Néanmoins, Collins Mix n'est pas vraiment un Best Of. Plutôt un résumé, car malgré une discographique restreinte en comparaison de sa longue carrière, il faudrait bien trois CD pour pouvoir produire un Best Of digne de ce nom. Collins a rarement enregistré des titres moyens. Pas vraiment une relecture, non plus, même si parfois les cuivres peuvent être légèrement plus présents, tout comme l'orgue. Pour parfaire le projet, on lui adjoint Jim Gaines (déjà présent sur le 1er album de la maison) à la production, alors très en vogue dans le secteur du Blues et du Blues-rock.
Le résultat, pour l'époque, est énorme. La définition de l'enregistrement est irréprochable et nous offre ainsi une restitution presque totale (autant que faire se peut) toute la puissance percutante et la tessiture de la Telecaster modifiée et de la voix de Collins. Justice est rendue à ce maître.
Sans omettre l'orchestration qui n'est jamais couverte par le maître de cérémonie. Que ce soit la basse, la batterie, l'orgue ou les cuivres, tout est parfaitement discernable et aligné.
On retrouve quelques invités de marque (très courus dans le Blues en ce début des 90's, depuis le succès de « The Healer », l'album qui relança au-delà de toute espérance la carrière de John Lee Hooker) comme BB King (précédente collaboration sur « Blues Summit »") qui croise le fer sur l'instrumental enlevé, la vieille scie « Frosty », Kim Wilson à l'harmonica sur le blues paresseux « Tired Man », Gary Moore pour un superbe solo sur le troublant « If Trouble was Money » (Moore adorait Collins et l'avait invité à l'accompagner sur sa reprise de « The Blues is Alright » sur «Afters Hours », et sur « Too Tired » sur «Still Got the Blues »). L'irlandais paraît totalement hypnotisé, tirant des notes tendues et nerveuses comme s'il était prêt à broyer le manche de sa LesPauL sous la pression de sa main en alerte. On le sent se contenir pour ne pas exploser dans un déluge de notes libératoires (ce qui aurait immanquablement gâché la pièce). On retrouve également l'ancien lieutenant de John Mayall, Coco Montoya, pour la plupart des titres en guitare rythmique, et les Memphis Horns. Doit-on aussi préciser que l'excellent et fidèle Johnny B. Gayden, officie à la basse ? Sans oublier à l'orgue Hammond B3, (Collins l'aimait tant qu'il aurait voulu en jouer), Ernest Williamson, sidemen de choix (BB King, Larry Garner, Deborah Coleman, Arthur Adams, Luther & Bernard Allison).

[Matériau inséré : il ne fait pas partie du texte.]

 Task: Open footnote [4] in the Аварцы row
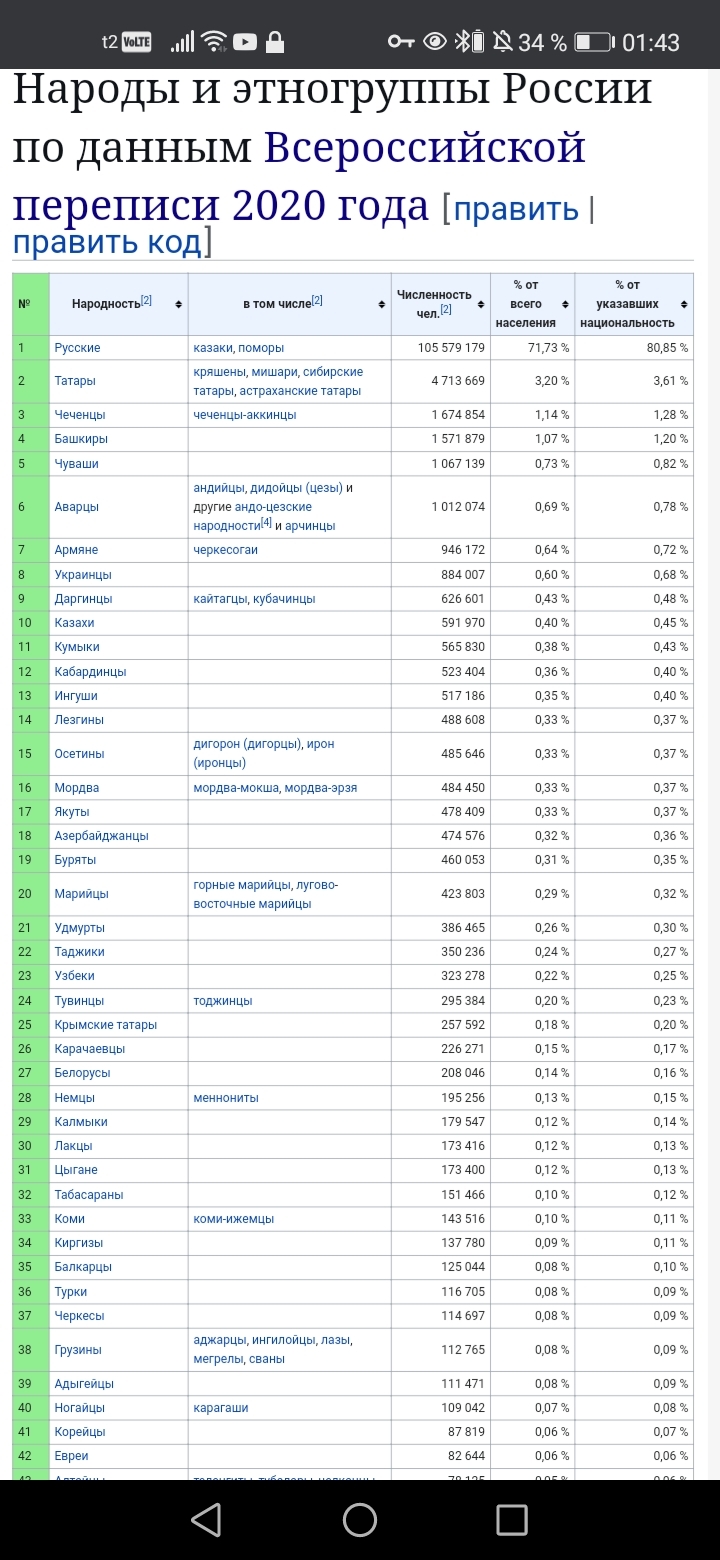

Huit titres sur onze sont de sa plume, et un de sa femme, Gwen. Les deux dernières chansons sont de nouvelles compositions, et non des moindres, car elles ne font point grise mine à côté de ces grands classiques.

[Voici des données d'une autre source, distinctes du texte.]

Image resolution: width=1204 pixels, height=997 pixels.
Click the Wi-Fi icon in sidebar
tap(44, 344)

Un indispensable d'Albert Collins, même si l'on a déjà les dix versions originales. Je n'aime pourtant pas les « Best Of », mais je changerai volontiers d'avis s'ils étaient tous de cette teneur.
Sa fidèle Telecaster customisée est désormais bien seule. |
La stratégie a été payante. Cet album fera un carton, hélas, Albert ne pourra pas récolter les fruits d'une plus large reconnaissance tardive (qui aurait pu le hisser à la hauteur d'un Buddy Guy ou d'un John Lee Hooker - tous deux en pleine ascension médiatique), car c'est aussi malheureusement une œuvre testament. Collins est atteint d'un cancer du foie qui a raison de lui en à peine trois mois. Il décède le 24 novembre 1993, alors en pleine consécration.

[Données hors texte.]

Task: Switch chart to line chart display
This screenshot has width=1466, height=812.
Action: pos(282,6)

La perte est de taille, car Albert Collins est indéniablement un monument du Blues irremplaçable.
Ce Collins Mix demeure une très bonne entrée en matière pour le néophyte qui souhaite s'initier au blues particulier d'Albert Collins.
Sinon, il y a encore le Deluxe Edition, véritable compilation de la carrière Alligator, profitant d'une très bonne remasterisation (pourquoi ne fait-il pas de même pour les cinq disques studio ?).